Basically, intersex people confuse our binary world - not with behaviour, though perhaps that too - but with anatomical differences from medical ideals of female and male. Their very existence proves that our binary world view is flawed. But this flaw has, increasingly since the 1950's, been "put right" by medical professionals with cosmetic surgery and treatments designed to make sure all the external bits of children and infants "look right."

Many believe such medical response should not be performed on children and infants, due to the psychological and physical damage such treatments cause. Since the 1990s, hundreds of intersex people all over the world have come forward to say these treatments should be stopped until intersex people are old enough to come to an informed decision.

What I found even more disturbing though, were some medical interventions being trialled here and now in Cornell University by Professor Dix Poppas. Professor Poppas cuts off bits of little girl's clitorises which are "too big." Then, in front of their parents, he engages in "follow-up clitoral sensory testing" - he uses a vibrator on girls as young as six to see if they still have any feeling in their butchered clitoris. Of course, if they don't it's a little late, but that doesn't seem to worry the medical profession, as he's one of New York Magazine's Doctors of the Year for 2011.

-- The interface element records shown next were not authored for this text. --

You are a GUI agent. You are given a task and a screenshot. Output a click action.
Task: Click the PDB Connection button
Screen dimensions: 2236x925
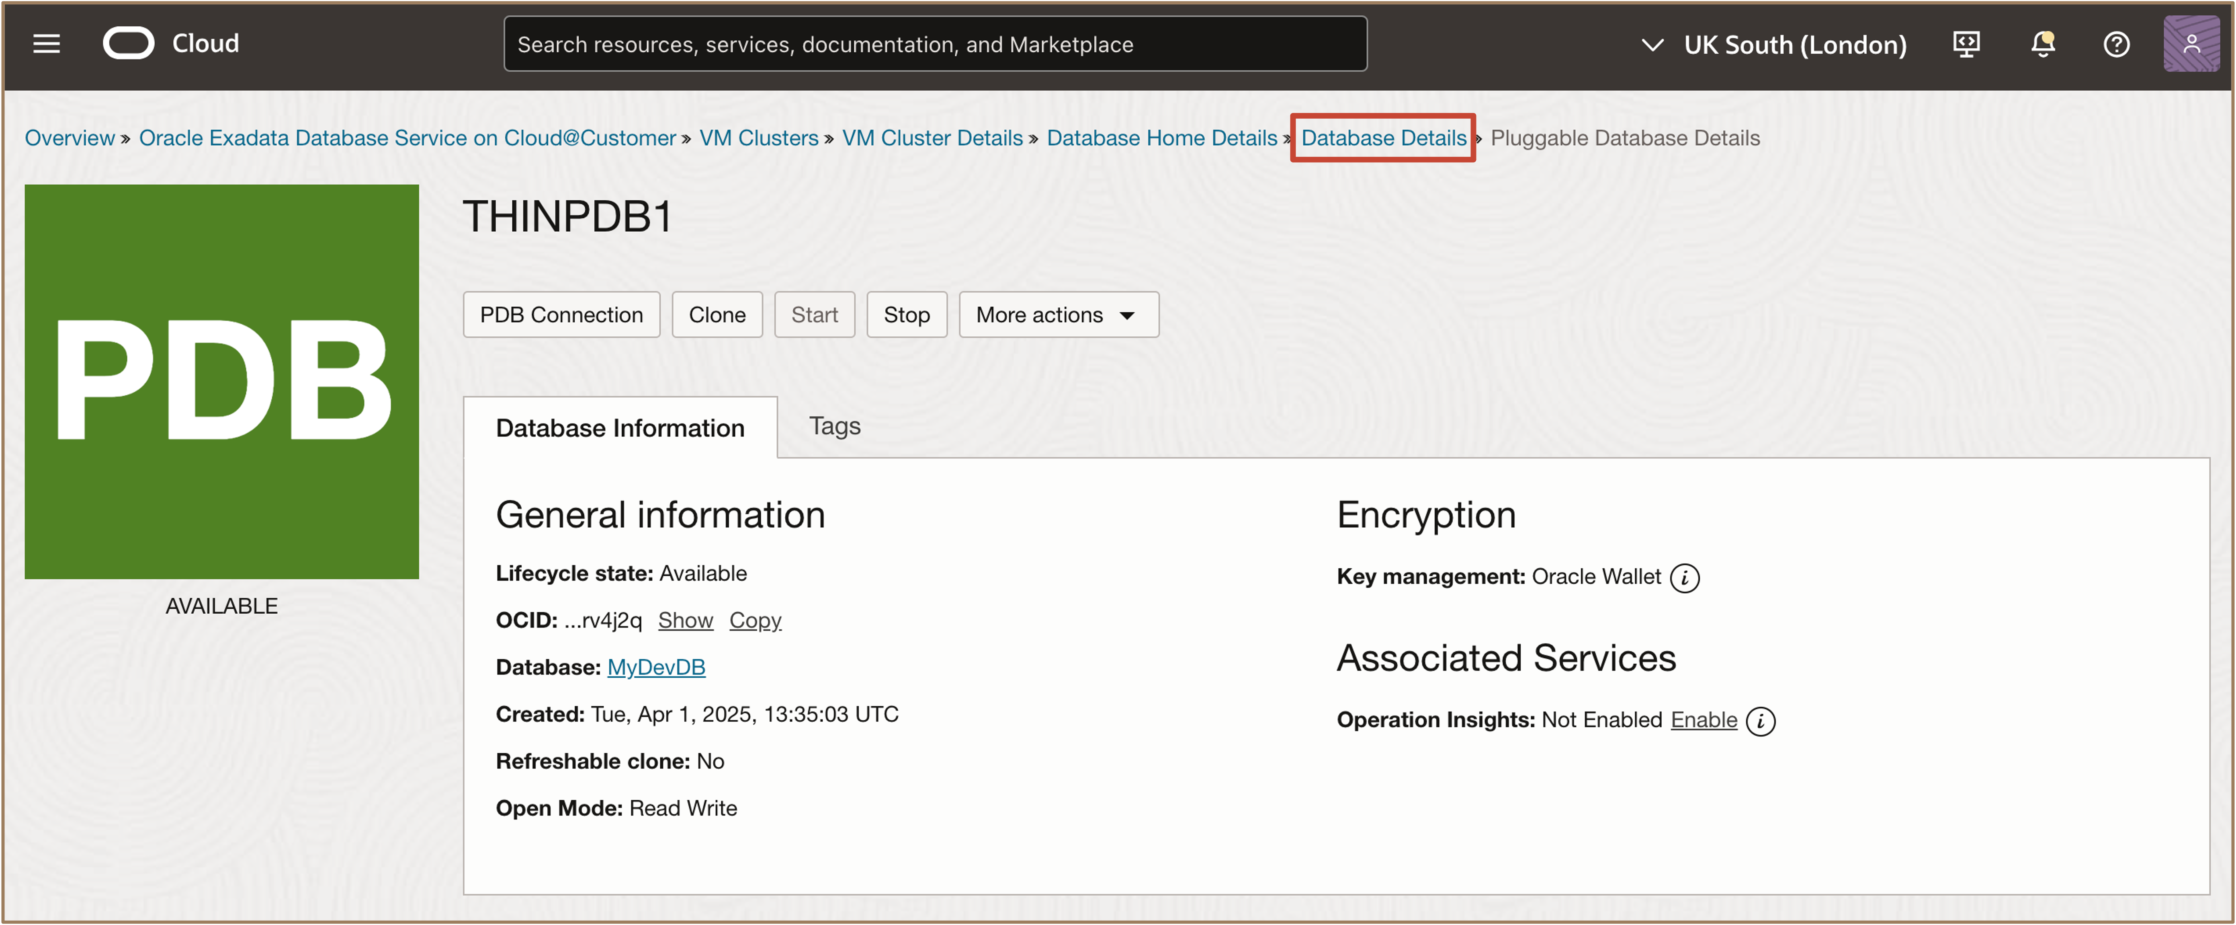pos(561,314)
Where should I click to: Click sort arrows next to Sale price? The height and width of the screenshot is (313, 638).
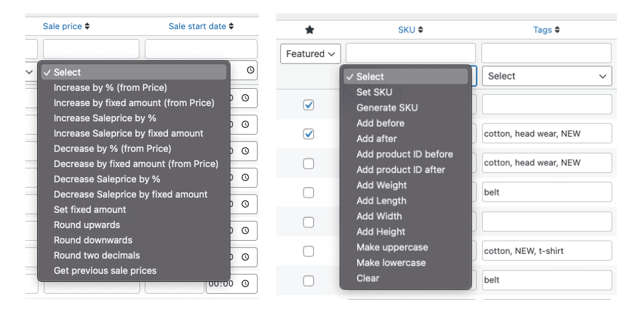click(x=87, y=27)
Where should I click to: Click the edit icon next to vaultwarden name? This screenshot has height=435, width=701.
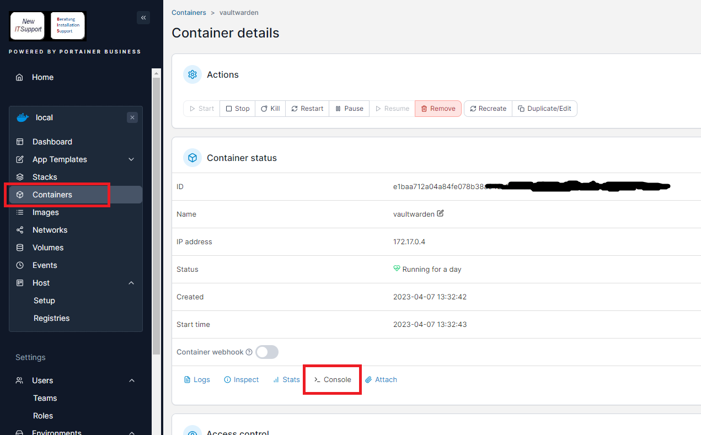tap(440, 213)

Let me be very plain about this. This is sexual abuse. It should be being shouted from the rooftops by those who care about sexual violence. How this procedure was ever ethically approved is completely beyond me. And the idea that a clitoris can be too big? Sounds like binary-supporting, woman-hating, pleasure-phobic nonsense to me.

If, like me, you find this completely repulsive, feel free to join intersex activists in telling Cornell University.

Then there is the dexamethasone controversy. Dex is being given, now, to pregnant women in US, to make sure their daughters, if they have congenital adrenal hyperplasia, do not develop "ambiguous genitalia." It's not being given to mothers of sons with CAH, because it does nothing to impact on the other characteristics of CAH - it just makes girls "ambiguous genitalia" nice and womanly.

These treatments haven't been medically approved. In fact, there's some ethical concerns because giving dex to pregnant animals leads to birth defects. Early studies with people show brain cell death.

Dr Maria New is one of the world's experts in CAH apparently, and the most enthusiastic cheerleader for pregnant women being given dex. Turns out she also writes papers on women with CAH, not only about "ambiguous genitalia," but on them finding other women sexy in higher numbers than average. One of her collaborators also talks about CAH girls not being interested enough in getting married or playing with dolls. Hell, why wouldn't you prescribe something which might cause brain damage if it's going to result in fewer queers/unnatural women, right?

Pre-natal dex is opposed by intersex activists, endocrinologists and bioethicists.

These are human rights issues beyond doubt. "Intersex 101" was open in it's invitation for non-intersex people to support the struggles for intersex people to have autonomy over their bodies.

And I love their slogan "Everybody equal, nobody left behind."